| Records for this task |
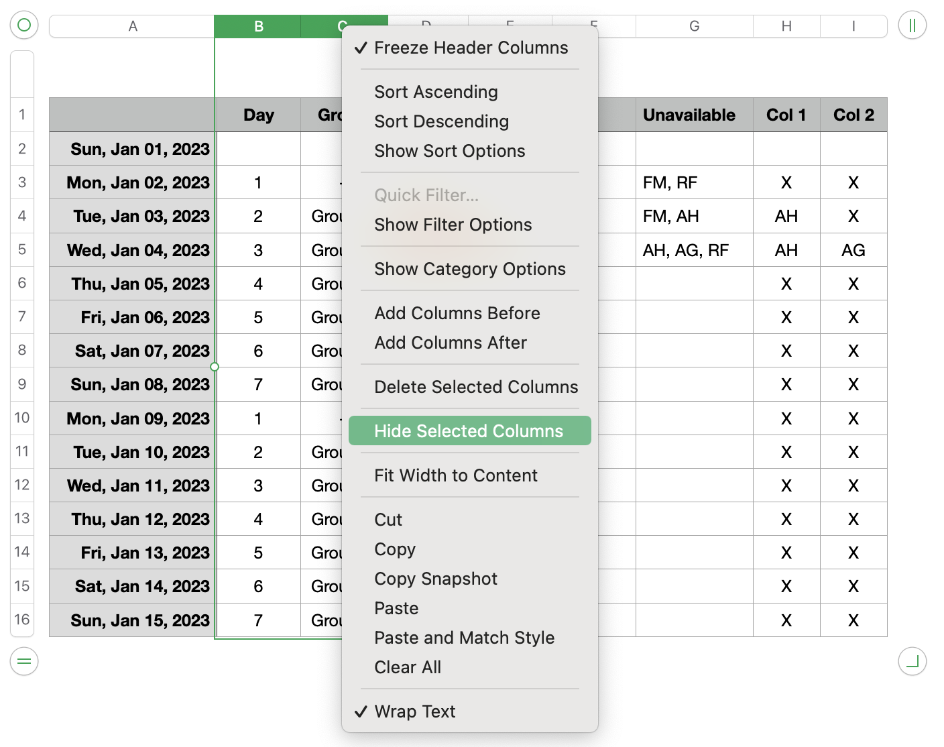This screenshot has height=747, width=944.
Task: Click the add-rows handle at bottom-left
Action: coord(24,662)
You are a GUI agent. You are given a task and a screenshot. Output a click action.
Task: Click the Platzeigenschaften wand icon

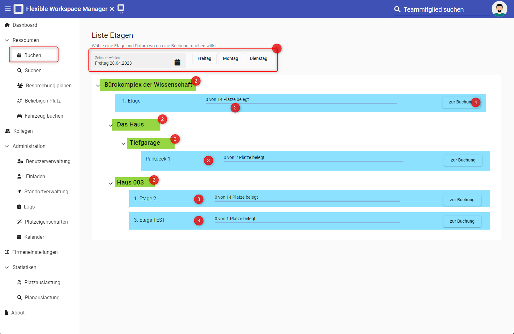[20, 222]
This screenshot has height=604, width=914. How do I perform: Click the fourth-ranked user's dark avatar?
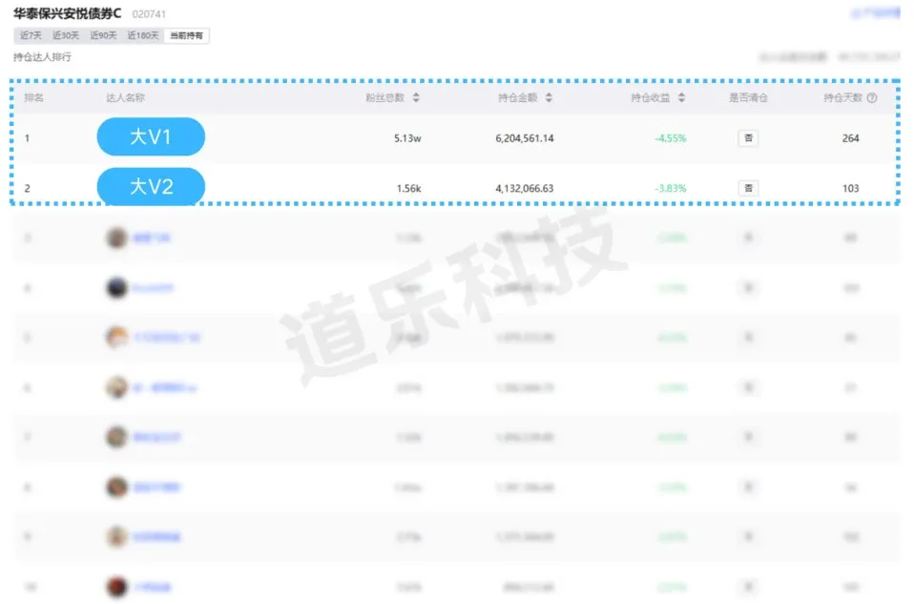116,287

| Problem details |
No pictures go in the copy. Output exactly the lines from the line containing "You are a GUI" through the end of the listing above.

| Output of the task |
You are a GUI agent. You are given a task and a screenshot. Output a click action.
Task: Click the Platzeigenschaften wand icon

[20, 222]
This screenshot has height=604, width=914. How do I perform: Click the fourth-ranked user's dark avatar?
116,287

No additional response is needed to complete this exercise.